▸ **Excerpt to read**:
------------

Hi,
I have been dealing with a constant lightheaded feeling for weeks now, it's not exactly dizziness, bit more of an off balance feeling. It has gotten so bad, I an afraid of it the minute I wake up, and I barely leave my room now. Has anyone else ever dealt with this?
Davit, it is actually a little of both, I guess. Cloggy head feeling, with a quick bouts of actual dizziness. Not room spinning, but a sense of lightheadedness. I wake up every morning, the first thing in my head as I head to the kitchen is what if I pass out? Of course, I am groggy but I begin to become anxious which set off the pattern for the rest of my day.
Thank you for your reply :-) I don't believe it's physical only because it seemed to come on full force during a very stressful period a few months back. Also, I have become severely agoraphobic, I don't leave my home and certain rooms seem to bring it on also. If I go to the basement, I usually have to run out because I become lightheaded.
This has been a tough week for me and I have nowhere else to vent because no one understands, I have had panic attacks since Aug.2005 in Feb 2006 my father passed away and shortly after I became agoraphobic and did not leave the house for a year, I got through with the support of my husband, but this year I have relapsed and have been homebound since April. One of my daughters has now told me that she has no respect for me because we can't go out anywhere and it is tough on her, and my husband says that he can't go through this again and is considering a separation, I have an 11 year old daughter that I am afraid how this is going to affect her also. Plus, I have developed a constant fear that I'm dying, if I get a pain in my back, it's cancer, if I cough it's cancer, a headache is automatically an aneurysm (my bio mother had one a few years back) I have had CT scans and X-rays and bloodwork and countless tests but they only relieve me for a day or two and then I'm back to worrying. I am at wits end!

------------

▸ **Data block**:
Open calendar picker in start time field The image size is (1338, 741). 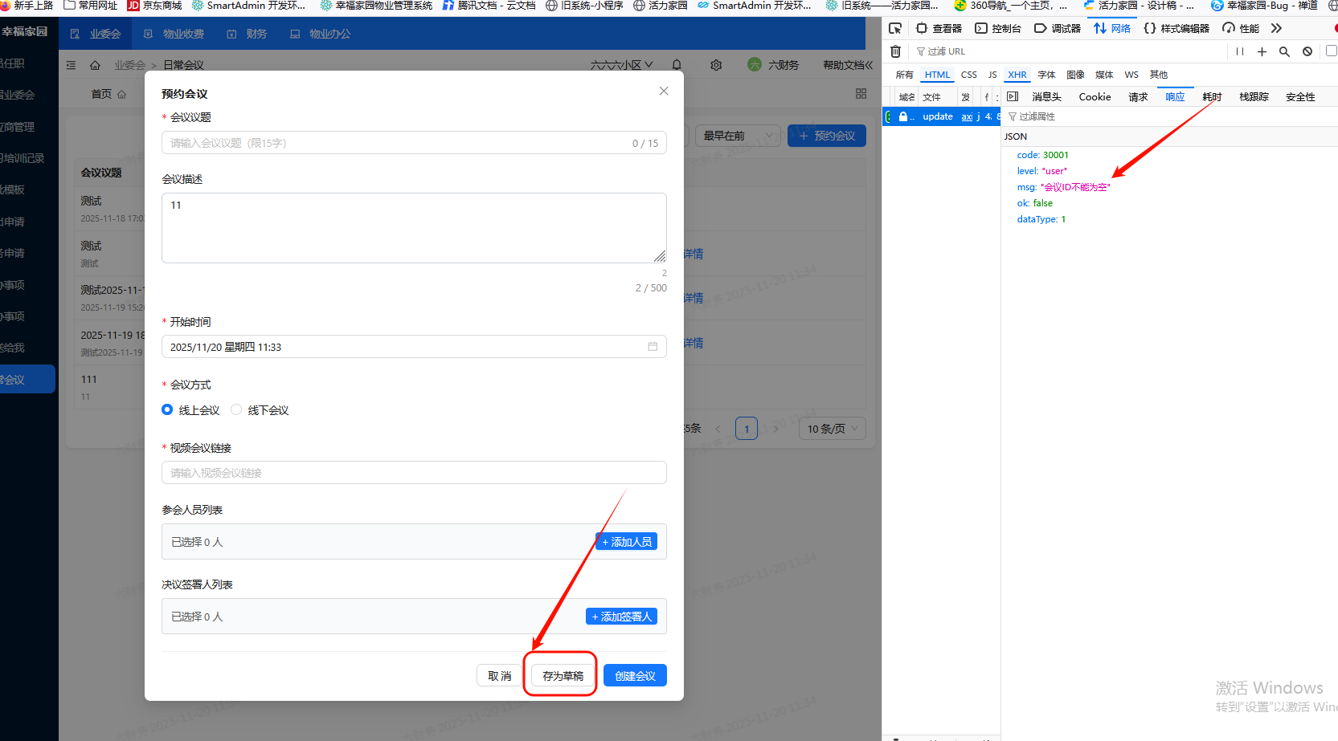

------------

▸ **Assignment 1**: In the forum posts about lightheadedness and agoraphobia, what happens when the writer goes to the basement?
▸ **Assignment 2**: Extend the forum posts about lightheadedness and agoraphobia, picking up right after their final line.

▸ **Written response 1**: The writer usually has to run out because of becoming lightheaded.

▸ **Written response 2**:
Thank you for the reply Davit, I agree it sounds complicated, but I am willing to try. At this point, I really can't continue the way I'm going. I feel as I'm merely existing and not living.
I wish I could say that I learned anything, but honestly nothing has changed, every day is the same. My husband went out of town to work so my anxiety has been higher. He is my "safe person" Now, he wants to go out for dinner when he comes back in town Friday, but I have not left the house since April and I am afraid he will be upset because I know I won't be able to go. He is tired of me saying no or making excuses not to leave the house.